Seventy-nine of 152 allopathic and osteopathic medical schools scored a B or higher for policies governing pharmaceutical industry interaction with faculty and students, up from 45 in 2009, according to the 2010 PharmFree Scorecard.

The report is released annually by the American Medical Student Assn. and the Pew Prescription Project, an initiative of The Pew Charitable Trusts aimed at improving patient safety through pharmaceutical industry reforms.

"We've seen great improvement across the board for medical schools' conflict-of-interest policies just in the last few years," Chris Manz, chair of AMSA's PharmFree campaign and a third-year student at Duke University School of Medicine in North Carolina, said in a teleconference.

Schools are evaluated on 11 indicators, including policies restricting gifts, meals, consulting and speaking relationships, and travel compensation that can be accepted from drug companies. Ninety-two percent of U.S. medical schools participated (link).

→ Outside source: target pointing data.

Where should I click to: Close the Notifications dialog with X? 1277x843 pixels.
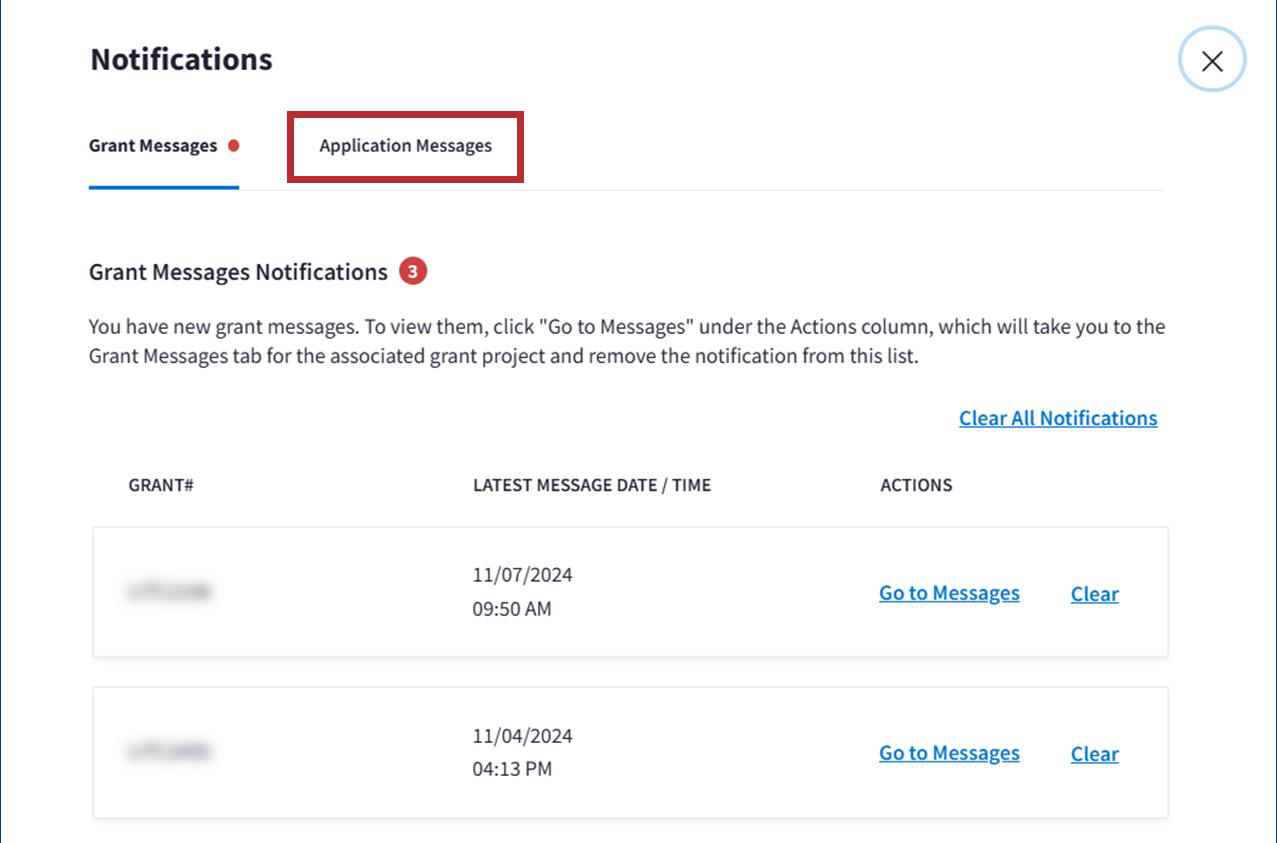pos(1212,61)
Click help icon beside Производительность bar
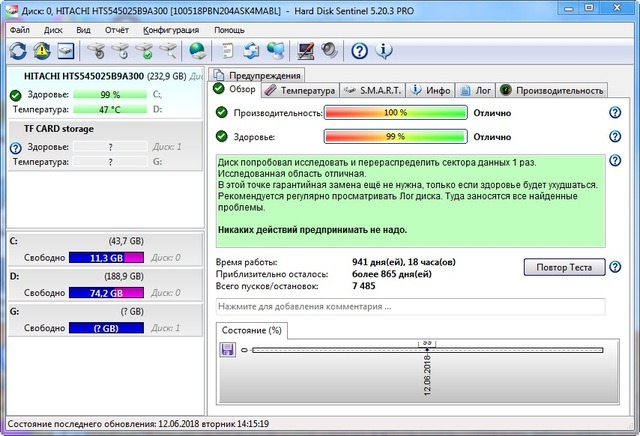Screen dimensions: 640x436 click(x=615, y=112)
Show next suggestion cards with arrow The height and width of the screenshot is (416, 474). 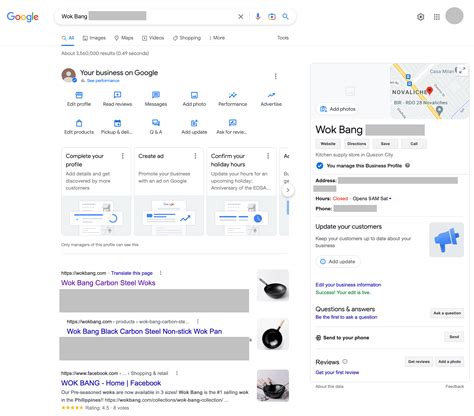coord(288,190)
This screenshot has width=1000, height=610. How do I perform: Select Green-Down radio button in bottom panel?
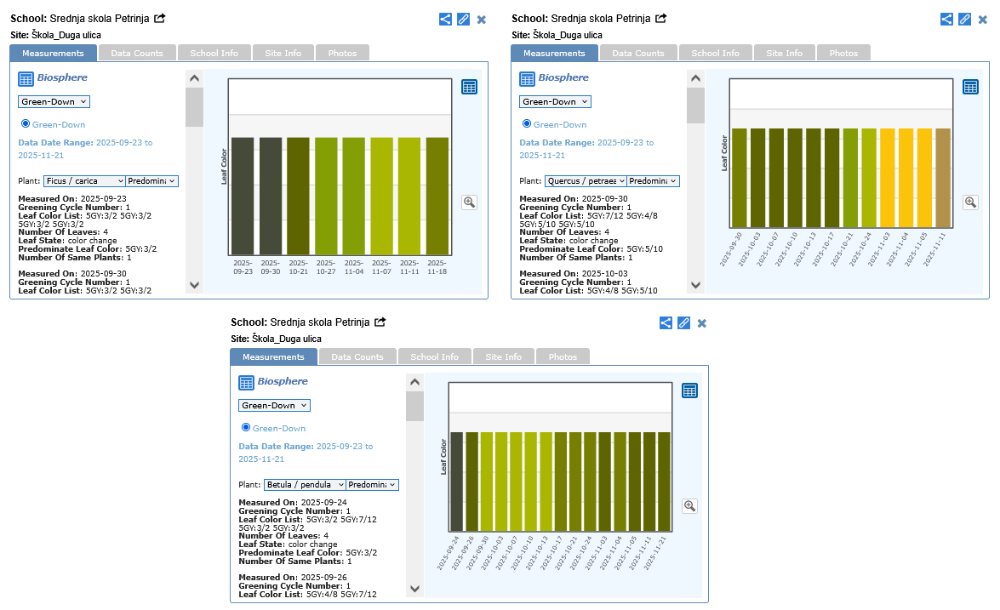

Nineteen schools got an A, 60 received a B, 24 got a C and 18 got a D. Of the 26 schools that received an F, 12 were given low marks after refusing to submit their policies for review. Five schools received no grades because their policies are being revised.

"We've seen really strong growth in a couple key areas," said Tim Anderson, national PharmFree Scorecard director and a third-year medical student at Case Western Reserve University School of Medicine in Ohio. For example, nearly a third of schools now include conflicts of interest in their curriculum, he said.

"The positive changes reflected in this assessment highlight the active engagement of the academic medical community in addressing industry interactions, both through policies and the education of its faculty and students," said Heather Pierce, JD, senior director of science policy and regulatory counsel at the Assn. of American Medical Colleges.

But the Assn. of Clinical Researchers and Educators, which supports relationships with drug companies, called AMSA misguided for its lack of understanding about how such partnerships can benefit students and patients. "AMSA has devoted their time and resources rating medical schools on biased, meaningless subjects which reflect little on their actual education," ACRE's statement said.